The introduction to the plot, and the character development, in some ways, helped the overall movie, however once it gets on the road I felt like I had seen some of it before. The “Former Hit men looking for a way to make money” plot takes us on a path that is both interesting, yet somewhat predictable. Its attempt at generating mystery causes subtle interest, as violence allows the main characters to take ownership of their lives. Poignant moments give us reflections of humanity, displaying how a disenfranchised man can artfully be fed up with the way things are, and that is what saved this movie for me. Insert your hit-man code of ethics, and comradery, and now you love these characters.

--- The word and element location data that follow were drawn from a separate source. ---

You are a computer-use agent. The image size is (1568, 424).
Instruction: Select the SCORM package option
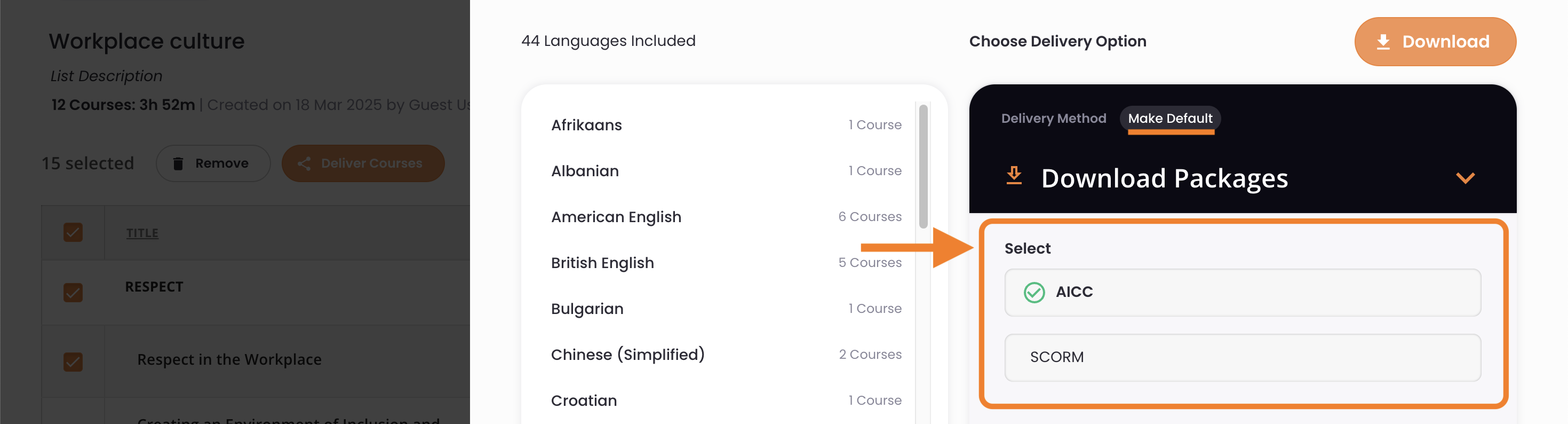coord(1241,358)
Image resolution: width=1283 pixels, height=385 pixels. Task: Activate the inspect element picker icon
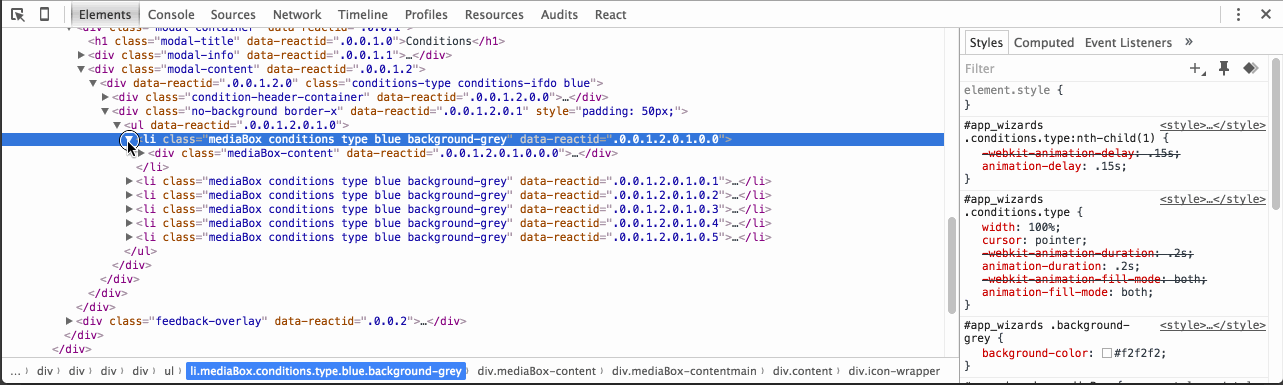[18, 14]
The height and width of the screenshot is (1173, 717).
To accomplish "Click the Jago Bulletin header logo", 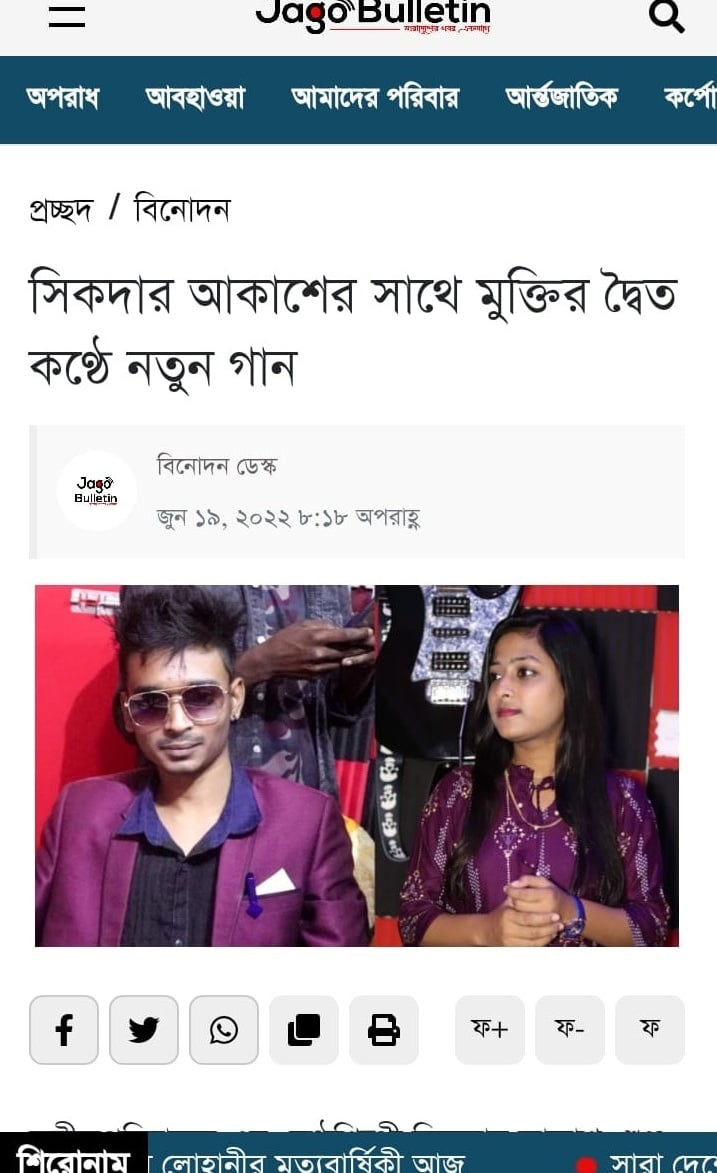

Certain themes throughout where beautifully articulated. The display of the broken home portrays the strength of the actors, and allows the script to truly shine. There are moments where, as an audience member, you are allowed to think slightly deeper than what is in front of you. You may begin to realize that to live “sins” or past regret is to be tortured forever for being human, whether a hit-man, or not. The thematic realization that we are a cog in a giant machine with only one goal: to destroy itself. This plays well here, and foreshadows the gripping ending.

The final scenes, and the overarching final descent into chaos was, by far, the best, or most suspenseful scenes despite, at times, being choked by its own script. I felt feeling uncomfortable and uneasy by the end, but the attempt at a hard shock was obvious, and somewhat unoriginal. The acting was good, the photography was good, and the story was okay. Obviously, a suspense film needs to keep you on your toes, keep you uncomfortable, and fearful of what’s to come. The Kill List had its moments.